The question of interoperability holds also for database schemas. A natural approach is to design a database schema oriented to the needs of the specific use case. Schema designs often refine over time to reflect new requirements and thus become more complex. Common data models (CDMs) are schemas that claim to cover a broader range of use cases. They are based on a model that has been consented in a circle of experts and developed over a longer period of time. Although new functionalities are added to CDMs, their core is often stable. This leads to the development of an ecosystem of different tools from the user community. However, the major advantage of using a CDM is the uniformity of data in distributed repositories. This allows for distributed, reproducible analyses across multiple sites from different regions or domains with large numbers of subject and thus tends to have greater statistical power. Furthermore, the clearly defined semantics allow results from different studies to be compared. If existing data is to be transferred to a CDM, complex schema matching is necessary. This process is called data standardization. Haberson et al. [26] examine to what extent the Observational Medical Outcomes Partnership (OMOP) CDM is suitable to represent the data of the Austrian Health Claims Database GAP-DRG, which contains entries from 95% of the population. For their purpose, they select a manageable subset of the data. The actual transformation is preceded by a vocabulary mapping, since OMOP is based on standard medical terminologies like the International Classification of Diseases (ICD) or SNOMED CT and the locally used catalogs have to be mapped to the preferred universal concepts, which can be semantically challenging. As a result, certain variables cannot be mapped if, for example, the algorithmic basis differs too much. Although the proof of feasibility has not yet been demonstrated beyond doubt and requires further research, a plea for the use of international terminologies that would make such mapping steps obsolete can be gleaned from the issues described.

Lessons learned

In conclusions, ICT for health science research is an ongoing field, and several new aspects have been added due to the current pandemic. Still, there is a “revolutionary potential of informatics for all aspects of biomedicine and healthcare” [2]. In particular:

  • Data matters: FAIR reusable and interoperable data is required to improve health and well-being. This includes further standardization to achieve semantical interoperability between the healthcare providers, not only on a national level, but also internationally, as we are facing today global health crises. In this context, the concept of a “broad consent” [27] becomes further important.

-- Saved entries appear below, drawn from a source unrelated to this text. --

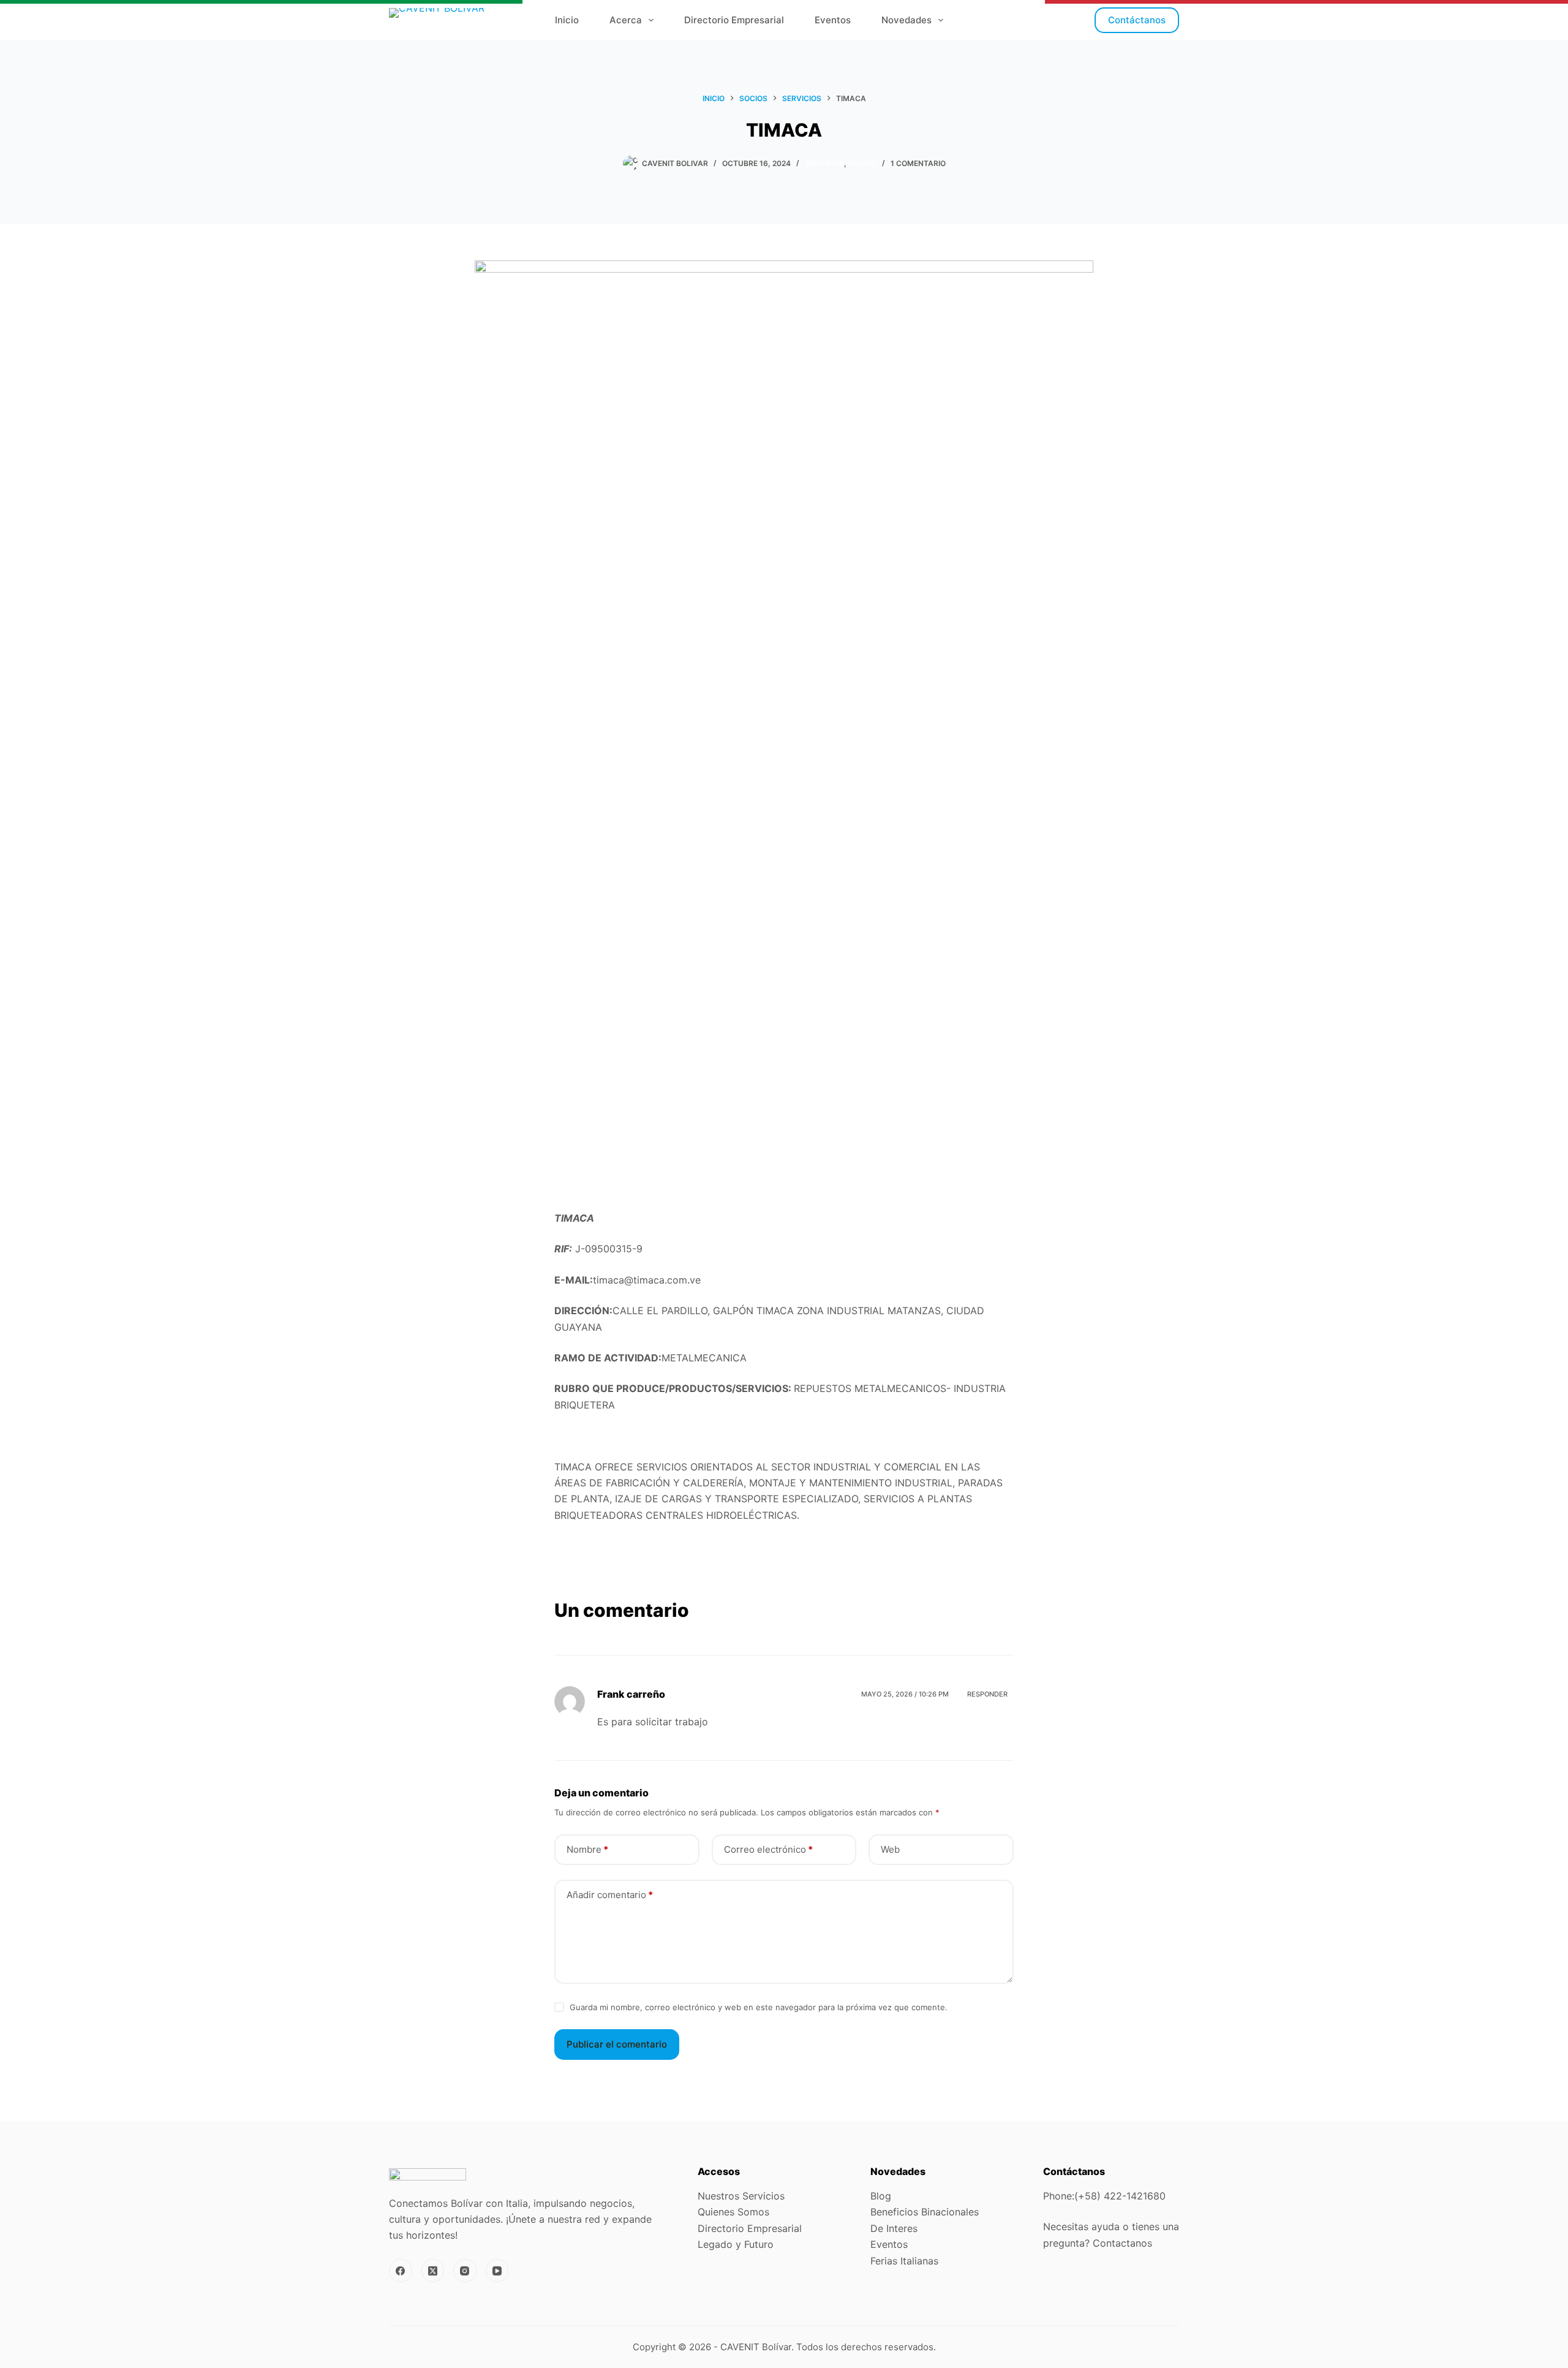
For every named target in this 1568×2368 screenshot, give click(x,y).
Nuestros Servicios (741, 2196)
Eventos (833, 20)
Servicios (824, 163)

  • Security matters: Exchanging health data requires reliable and secure ICT infrastructure, not only for clinical trials but also for contact tracing and tracking. Good medical informatics practice can seed trust such that individuals participate and donate their health data to the public.

  • Time matters: After one year of pandemic, still relevant data is transported paper-based. This holds for Germany (e.g., the invitations for vaccination are snail-mailed) as well as for other countries. This causes delays and bias to statistics, false interpretation of data, and wrong actions. Improved ICT can resolve this problem, too.